• [TEXTE SOURCE]
* * * * *
Mais l'intérêt de « Mohican » c'est qu'on comprend pas à pas pourquoi cette agriculture productiviste s'est développée : après des années où les parents de Brun devaient s'escrimer à faire vivre leurs fermes grâce à leur seule force de travail, l'arrivée de la mécanisation et de son cortège de produits attractifs (avec des têtes de mort et des toutes petites lignes comme le confirme Mo sur les bidons), tout paraissait pourtant simple.

Mieux : les paysans des années d'après-guerre étaient fiers : ils investissaient dans la terre et ses outils de production pour nourrir la France. Portés par la Politique Agricole commune, et des dirigeants caritatifs (on pense à Jacques Chirac par exemple), ils étaient heureux de pouvoir dire qu'ils nourrissaient leurs concitoyens, voire même au-delà avec la politique d'exportation du lait dans les pays sous-développés.

Las, Brun comprend d'autant moins les reproches qu'on fait aux paysans d'aujourd'hui.
Même Mo, quand il découvre une pancarte où on les traite d'é »AgriculTUEUR », voit rouge.
Le divorce avec la société d'aujourd'hui, plus soucieuse d'écologie et de produits naturels est pourtant consommé.

On pense au film "Au nom de la Terre" d'Edouard Bergeon avec Guillaume Canet. Ce film, construit comme une saga familiale rurale, d'après la propre histoire du réalisateur et de celle de sa famille, montre bien aussi le cercle infernal : investissements, emprunts lourds auprès du Crédit Agricole, nécessité d'une spirale du « toujours plus », avec ce chiffre dramatique : en France un agriculteur se suicide chaque jour.

Ici dans « Mohican » ce n'est pas le suicide qui menace Mo, mais bien la maladie qui le rattrape. Une leucémie mal détectée (il a trop attendu pour aller chez le médecin pourtant son voisin et ami), et surtout une grande interrogation qui lui tombe dessus : pourquoi moi ? Qu'ai-je fait pour mériter cela ?
* * * * *
• [DOCUMENTS SOURCES]
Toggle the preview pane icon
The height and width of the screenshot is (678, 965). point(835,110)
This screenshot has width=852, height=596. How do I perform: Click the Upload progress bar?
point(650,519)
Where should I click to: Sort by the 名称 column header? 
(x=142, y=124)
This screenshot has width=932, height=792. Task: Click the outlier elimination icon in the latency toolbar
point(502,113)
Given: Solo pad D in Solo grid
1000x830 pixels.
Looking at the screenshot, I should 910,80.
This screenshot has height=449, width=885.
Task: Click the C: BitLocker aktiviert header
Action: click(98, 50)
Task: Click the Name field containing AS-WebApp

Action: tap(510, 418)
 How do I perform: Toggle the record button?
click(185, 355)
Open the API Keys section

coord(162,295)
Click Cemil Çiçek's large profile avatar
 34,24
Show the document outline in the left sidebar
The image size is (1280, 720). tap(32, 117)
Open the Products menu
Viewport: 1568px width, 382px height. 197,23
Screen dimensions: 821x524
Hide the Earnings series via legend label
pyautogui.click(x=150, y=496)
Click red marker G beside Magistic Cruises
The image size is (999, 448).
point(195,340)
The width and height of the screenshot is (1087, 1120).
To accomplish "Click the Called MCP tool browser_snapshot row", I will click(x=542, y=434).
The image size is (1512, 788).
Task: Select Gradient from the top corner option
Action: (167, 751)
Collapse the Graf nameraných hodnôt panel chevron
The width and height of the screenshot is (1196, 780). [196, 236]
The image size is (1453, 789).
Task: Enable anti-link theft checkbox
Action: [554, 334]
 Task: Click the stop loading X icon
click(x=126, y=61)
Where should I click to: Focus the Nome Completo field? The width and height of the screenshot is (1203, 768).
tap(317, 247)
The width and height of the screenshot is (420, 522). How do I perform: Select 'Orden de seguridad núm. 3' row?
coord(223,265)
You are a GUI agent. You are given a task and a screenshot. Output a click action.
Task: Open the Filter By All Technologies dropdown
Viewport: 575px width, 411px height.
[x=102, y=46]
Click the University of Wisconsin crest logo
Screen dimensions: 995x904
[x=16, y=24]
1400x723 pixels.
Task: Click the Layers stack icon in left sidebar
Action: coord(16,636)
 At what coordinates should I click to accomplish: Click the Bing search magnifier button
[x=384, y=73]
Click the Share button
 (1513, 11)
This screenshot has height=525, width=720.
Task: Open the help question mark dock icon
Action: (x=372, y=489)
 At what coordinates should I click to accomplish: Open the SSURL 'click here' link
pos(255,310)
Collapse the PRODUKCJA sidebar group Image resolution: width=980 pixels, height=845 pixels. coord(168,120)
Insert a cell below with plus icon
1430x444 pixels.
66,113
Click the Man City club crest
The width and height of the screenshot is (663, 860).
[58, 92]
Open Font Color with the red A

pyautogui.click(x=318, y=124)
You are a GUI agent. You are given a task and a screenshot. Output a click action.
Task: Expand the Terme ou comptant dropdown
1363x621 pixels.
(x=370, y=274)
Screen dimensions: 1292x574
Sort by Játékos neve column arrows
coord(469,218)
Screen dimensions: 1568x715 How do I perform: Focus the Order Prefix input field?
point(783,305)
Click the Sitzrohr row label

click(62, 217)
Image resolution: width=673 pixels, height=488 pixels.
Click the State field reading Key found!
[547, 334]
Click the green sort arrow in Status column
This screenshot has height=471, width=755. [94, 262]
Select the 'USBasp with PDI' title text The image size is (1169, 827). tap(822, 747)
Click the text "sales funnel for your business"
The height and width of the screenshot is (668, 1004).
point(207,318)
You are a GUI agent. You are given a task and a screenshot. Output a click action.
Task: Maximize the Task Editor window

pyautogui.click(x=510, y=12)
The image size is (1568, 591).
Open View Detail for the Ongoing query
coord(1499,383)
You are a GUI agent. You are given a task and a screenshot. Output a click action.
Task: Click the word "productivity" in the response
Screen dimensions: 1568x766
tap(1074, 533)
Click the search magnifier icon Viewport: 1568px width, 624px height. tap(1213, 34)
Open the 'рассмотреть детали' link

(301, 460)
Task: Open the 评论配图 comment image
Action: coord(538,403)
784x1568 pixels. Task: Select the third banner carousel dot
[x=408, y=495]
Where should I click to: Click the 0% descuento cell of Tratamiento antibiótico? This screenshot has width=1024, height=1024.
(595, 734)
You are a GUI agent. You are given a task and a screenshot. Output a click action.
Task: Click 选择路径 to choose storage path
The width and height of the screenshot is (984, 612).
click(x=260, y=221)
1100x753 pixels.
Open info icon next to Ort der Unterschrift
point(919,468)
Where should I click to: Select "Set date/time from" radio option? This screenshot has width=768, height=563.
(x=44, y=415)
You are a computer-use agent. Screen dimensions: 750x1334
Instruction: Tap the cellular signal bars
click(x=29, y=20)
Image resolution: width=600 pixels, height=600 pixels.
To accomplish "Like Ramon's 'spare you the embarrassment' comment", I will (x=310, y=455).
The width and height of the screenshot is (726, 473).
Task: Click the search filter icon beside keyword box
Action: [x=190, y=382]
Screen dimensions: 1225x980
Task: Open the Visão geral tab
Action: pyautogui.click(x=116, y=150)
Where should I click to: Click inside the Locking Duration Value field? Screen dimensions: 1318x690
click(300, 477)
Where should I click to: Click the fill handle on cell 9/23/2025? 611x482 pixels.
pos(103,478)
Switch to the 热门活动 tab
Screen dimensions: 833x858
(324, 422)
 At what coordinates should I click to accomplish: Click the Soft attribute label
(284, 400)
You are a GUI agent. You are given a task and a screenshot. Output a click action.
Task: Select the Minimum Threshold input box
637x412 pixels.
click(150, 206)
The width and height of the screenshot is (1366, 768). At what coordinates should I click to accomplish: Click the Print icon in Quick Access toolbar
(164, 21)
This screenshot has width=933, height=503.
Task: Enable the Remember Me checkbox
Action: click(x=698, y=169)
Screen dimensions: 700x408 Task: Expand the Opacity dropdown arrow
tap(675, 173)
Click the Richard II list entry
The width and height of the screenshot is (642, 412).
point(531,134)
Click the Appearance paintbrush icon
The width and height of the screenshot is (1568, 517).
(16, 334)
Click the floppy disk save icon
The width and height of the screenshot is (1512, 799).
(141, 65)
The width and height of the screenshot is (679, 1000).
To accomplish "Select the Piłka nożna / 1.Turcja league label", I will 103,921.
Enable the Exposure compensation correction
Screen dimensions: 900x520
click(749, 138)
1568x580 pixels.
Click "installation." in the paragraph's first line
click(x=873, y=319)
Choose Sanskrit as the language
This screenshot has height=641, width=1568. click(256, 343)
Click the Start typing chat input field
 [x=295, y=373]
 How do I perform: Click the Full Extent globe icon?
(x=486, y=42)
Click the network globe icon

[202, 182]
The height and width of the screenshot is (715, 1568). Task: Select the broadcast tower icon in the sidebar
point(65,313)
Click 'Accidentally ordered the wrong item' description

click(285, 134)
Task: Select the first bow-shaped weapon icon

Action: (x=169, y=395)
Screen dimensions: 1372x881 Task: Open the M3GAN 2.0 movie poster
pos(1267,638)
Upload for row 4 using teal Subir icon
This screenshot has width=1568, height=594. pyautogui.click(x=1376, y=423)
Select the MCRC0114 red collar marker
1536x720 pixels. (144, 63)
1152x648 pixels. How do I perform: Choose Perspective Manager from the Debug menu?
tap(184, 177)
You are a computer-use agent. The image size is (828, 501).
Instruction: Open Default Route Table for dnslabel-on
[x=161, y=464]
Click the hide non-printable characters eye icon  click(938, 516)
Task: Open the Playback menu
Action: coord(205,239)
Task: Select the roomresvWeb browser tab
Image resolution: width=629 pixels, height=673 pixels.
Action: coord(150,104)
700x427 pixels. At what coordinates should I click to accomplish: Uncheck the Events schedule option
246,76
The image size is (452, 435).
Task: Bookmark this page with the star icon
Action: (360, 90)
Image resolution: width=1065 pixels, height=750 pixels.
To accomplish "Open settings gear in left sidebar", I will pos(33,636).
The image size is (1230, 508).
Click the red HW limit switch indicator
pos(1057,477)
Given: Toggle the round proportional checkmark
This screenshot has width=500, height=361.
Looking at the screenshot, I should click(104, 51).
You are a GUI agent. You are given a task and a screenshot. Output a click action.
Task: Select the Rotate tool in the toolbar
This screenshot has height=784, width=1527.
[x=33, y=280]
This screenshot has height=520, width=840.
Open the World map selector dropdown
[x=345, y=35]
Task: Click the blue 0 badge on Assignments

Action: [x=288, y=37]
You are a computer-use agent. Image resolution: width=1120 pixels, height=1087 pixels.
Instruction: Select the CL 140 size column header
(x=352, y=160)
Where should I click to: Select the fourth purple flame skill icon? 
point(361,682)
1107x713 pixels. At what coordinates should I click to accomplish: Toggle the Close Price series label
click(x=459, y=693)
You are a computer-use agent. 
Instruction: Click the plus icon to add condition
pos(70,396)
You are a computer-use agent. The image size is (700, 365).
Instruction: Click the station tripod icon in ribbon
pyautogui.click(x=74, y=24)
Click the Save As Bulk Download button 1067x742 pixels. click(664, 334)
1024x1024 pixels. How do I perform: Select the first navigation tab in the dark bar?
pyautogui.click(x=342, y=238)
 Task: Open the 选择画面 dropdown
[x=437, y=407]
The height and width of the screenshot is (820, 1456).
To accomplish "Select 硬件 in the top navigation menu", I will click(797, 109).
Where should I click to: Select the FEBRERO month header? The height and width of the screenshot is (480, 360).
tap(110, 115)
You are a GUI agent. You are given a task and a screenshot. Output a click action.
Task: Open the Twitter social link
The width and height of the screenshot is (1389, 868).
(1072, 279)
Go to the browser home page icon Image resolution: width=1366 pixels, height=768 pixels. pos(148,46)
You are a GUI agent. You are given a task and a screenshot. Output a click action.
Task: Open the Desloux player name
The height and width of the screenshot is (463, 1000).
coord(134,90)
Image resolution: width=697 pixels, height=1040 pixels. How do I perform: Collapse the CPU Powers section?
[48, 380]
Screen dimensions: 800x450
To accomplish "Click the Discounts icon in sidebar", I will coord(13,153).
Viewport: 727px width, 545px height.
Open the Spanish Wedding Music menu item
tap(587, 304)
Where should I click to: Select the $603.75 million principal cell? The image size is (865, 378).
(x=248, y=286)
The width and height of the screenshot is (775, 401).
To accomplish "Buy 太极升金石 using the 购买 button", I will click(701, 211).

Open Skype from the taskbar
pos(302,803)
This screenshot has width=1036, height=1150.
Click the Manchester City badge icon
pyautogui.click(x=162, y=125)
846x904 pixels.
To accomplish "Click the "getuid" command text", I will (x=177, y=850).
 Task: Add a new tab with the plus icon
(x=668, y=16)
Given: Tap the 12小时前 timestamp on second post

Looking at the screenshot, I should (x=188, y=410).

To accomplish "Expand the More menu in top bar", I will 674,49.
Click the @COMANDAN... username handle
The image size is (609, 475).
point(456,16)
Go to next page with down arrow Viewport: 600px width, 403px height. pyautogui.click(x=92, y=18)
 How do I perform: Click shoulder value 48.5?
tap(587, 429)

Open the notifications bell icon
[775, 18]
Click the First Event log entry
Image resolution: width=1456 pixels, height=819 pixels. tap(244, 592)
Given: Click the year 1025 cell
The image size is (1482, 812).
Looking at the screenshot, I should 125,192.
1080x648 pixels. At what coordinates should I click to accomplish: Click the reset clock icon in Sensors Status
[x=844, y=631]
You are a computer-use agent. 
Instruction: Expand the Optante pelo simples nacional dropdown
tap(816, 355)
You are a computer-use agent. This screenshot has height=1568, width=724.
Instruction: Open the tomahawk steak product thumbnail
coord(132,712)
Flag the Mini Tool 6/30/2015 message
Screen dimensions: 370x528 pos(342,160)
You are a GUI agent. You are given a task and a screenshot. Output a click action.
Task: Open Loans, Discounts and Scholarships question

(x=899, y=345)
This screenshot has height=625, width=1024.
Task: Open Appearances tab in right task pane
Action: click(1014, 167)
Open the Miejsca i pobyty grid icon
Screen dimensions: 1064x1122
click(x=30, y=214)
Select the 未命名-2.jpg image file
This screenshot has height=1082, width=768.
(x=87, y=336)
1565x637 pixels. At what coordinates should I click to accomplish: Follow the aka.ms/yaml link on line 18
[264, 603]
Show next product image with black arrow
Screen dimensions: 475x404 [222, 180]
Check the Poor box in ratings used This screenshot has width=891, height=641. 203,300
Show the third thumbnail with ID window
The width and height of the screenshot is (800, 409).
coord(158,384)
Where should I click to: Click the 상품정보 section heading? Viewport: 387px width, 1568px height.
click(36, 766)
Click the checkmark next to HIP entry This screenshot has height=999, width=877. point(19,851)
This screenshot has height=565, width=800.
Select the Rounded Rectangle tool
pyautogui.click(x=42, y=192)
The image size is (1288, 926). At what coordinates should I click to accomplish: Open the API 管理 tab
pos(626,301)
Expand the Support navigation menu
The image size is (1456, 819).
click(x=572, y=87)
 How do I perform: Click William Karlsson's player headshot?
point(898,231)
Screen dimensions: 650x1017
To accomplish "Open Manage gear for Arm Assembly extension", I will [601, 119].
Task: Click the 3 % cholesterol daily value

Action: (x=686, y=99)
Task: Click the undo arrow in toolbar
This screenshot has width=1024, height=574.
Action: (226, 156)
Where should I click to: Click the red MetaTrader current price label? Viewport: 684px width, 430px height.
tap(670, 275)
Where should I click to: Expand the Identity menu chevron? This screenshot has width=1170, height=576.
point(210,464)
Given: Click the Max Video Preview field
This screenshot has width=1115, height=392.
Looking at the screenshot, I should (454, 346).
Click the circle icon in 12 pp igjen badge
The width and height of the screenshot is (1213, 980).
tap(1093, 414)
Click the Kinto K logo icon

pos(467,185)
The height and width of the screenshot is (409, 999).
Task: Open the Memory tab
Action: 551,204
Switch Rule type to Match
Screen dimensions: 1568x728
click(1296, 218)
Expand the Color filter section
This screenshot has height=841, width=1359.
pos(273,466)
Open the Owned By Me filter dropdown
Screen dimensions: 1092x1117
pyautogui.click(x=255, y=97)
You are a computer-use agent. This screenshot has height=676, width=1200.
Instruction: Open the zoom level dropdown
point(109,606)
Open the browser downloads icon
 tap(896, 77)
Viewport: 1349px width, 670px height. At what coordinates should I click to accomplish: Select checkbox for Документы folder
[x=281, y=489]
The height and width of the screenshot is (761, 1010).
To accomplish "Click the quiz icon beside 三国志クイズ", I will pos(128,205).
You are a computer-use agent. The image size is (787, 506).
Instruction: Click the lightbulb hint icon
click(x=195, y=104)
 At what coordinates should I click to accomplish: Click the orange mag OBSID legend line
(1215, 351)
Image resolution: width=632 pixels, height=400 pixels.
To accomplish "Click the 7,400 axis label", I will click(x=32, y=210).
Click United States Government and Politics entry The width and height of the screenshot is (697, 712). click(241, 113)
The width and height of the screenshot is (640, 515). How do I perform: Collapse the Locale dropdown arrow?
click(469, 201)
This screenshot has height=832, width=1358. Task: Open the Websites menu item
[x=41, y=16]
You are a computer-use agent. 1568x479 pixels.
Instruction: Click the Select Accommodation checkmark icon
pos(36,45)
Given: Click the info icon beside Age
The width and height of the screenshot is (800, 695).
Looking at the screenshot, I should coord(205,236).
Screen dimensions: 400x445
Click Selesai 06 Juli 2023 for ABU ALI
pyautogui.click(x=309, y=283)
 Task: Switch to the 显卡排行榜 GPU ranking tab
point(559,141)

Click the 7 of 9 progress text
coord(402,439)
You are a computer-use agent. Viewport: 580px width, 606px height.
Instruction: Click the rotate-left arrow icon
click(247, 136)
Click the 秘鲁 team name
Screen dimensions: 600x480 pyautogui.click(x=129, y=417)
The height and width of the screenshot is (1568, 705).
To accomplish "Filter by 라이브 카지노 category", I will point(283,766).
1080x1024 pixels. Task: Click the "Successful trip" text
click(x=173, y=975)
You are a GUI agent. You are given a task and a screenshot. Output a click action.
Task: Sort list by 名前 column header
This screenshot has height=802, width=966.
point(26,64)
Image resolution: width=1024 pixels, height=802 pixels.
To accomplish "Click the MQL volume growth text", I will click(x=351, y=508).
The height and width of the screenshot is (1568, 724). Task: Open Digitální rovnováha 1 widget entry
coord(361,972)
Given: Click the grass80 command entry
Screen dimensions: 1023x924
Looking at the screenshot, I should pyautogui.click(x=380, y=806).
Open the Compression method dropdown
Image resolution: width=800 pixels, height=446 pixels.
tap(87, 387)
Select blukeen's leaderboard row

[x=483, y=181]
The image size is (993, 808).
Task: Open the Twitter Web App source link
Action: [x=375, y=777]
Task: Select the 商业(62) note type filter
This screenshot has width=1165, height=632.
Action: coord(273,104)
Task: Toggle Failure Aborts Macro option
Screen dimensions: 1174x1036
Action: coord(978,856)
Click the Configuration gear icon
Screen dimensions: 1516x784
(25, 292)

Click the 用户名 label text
* * * * *
• [CONSIGNE 1] Recopiez le passage du texte sur « Mohican » qui commence à « Mieux : les » et se termine à « est pourtant consommé. ».
• [CONSIGNE 2]
Répondez à ces questions d'après le texte sur « Mohican » :
(a) Quel dirigeant est cité en exemple parmi les « dirigeants caritatifs » ?
(b) Quel film d'Edouard Bergeon est mentionné ?
(c) De quelle maladie Mo est-il atteint ?
• [CONSIGNE 3] Poursuivez le texte sur « Mohican » après sa dernière phrase.

• [RÉPONSE 1]
Mieux : les paysans des années d'après-guerre étaient fiers : ils investissaient dans la terre et ses outils de production pour nourrir la France. Portés par la Politique Agricole commune, et des dirigeants caritatifs (on pense à Jacques Chirac par exemple), ils étaient heureux de pouvoir dire qu'ils nourrissaient leurs concitoyens, voire même au-delà avec la politique d'exportation du lait dans les pays sous-développés.

Las, Brun comprend d'autant moins les reproches qu'on fait aux paysans d'aujourd'hui.
Même Mo, quand il découvre une pancarte où on les traite d'é »AgriculTUEUR », voit rouge.
Le divorce avec la société d'aujourd'hui, plus soucieuse d'écologie et de produits naturels est pourtant consommé.

• [RÉPONSE 2]
(a) Jacques Chirac.
(b) « Au nom de la Terre ».
(c) Une leucémie.

• [RÉPONSE 3]
Mais dans la vie Brun et Mo ne se parlent très peu. Juste ce qu'il faut pour le boulot. Et si Brun ne dit rien à son fils pour ne pas l'inquiéter, sa femme morte quelques années plus tôt d'un cancer, vient le relancer en rêve pendant la nuit …

Derrière l'artifice (un peu tiré par les cheveux), le talent d'Eric Fottorino consiste à prendre le temps de bien camper ses deux personnages principaux pour bien nous faire comprendre leur histoire et donc leur vie d'aujourd'hui.

Intervient alors, à ce moment du récit, un autre phénomène un peu surprenant : Brun est très tenté par l'installation d'éoliennes sur son exploitation dont un promoteur qui lui vente les mérites.
Mo est contre, bien sûr, mais en tant que fils, il n'a pas droit au chapitre. Et avant que Brun succombe à sa leucémie, il aura eu le temps de signer le contrat qui va engager sa ferme dans de très importants travaux de déblaiement, pour acheminer les mâts gigantesques et leurs pâles associées sur un véritable paradis naturel sur lequel régnait (comme on le verra à la toute fin) la famille depuis des lustres …

Eric Fottorino a des accents lyriques quand il décrit (très bien sans doute) la campagne environnante. Mais on sent bien que ce dont il parle, ici au coeur du Jura, est en cours de disparition.

S'en suit un long réquisitoire anti-éolien qui m'a laissée perplexe.
Sans parler politique (ce n'est pas le lieu ici sur Babelio) mais en restant sur le champ littéraire, l'auteur porte la thèse, défendue par Mo et son oncle un peu spécial nommé Isidore, que les éoliennes sont une catastrophe pour les prairies où elles vont s'implanter. Surtout quand elles ont des mètres de hauteur, et qu'elles fauchent au passage des oiseaux migrateurs.

La fin du récit, qu'on ne dévoilera pas pour ne pas divulgacher le plaisir du lecteur, redonnera raison à Mo et à son oncle Isidore, dans une « happy end » salvatrice. Si la ficelle est un peu convenue pour terminer le récit, il n'en reste pas moins que « Mohican » (comme on surnomme Mo à la fin de l'histoire) est une véritable ode à la paysannerie française, très bien documentée, et qui nous fait voyager dans les contrées jurassiennes à la découverte d'un petit coin de paradis.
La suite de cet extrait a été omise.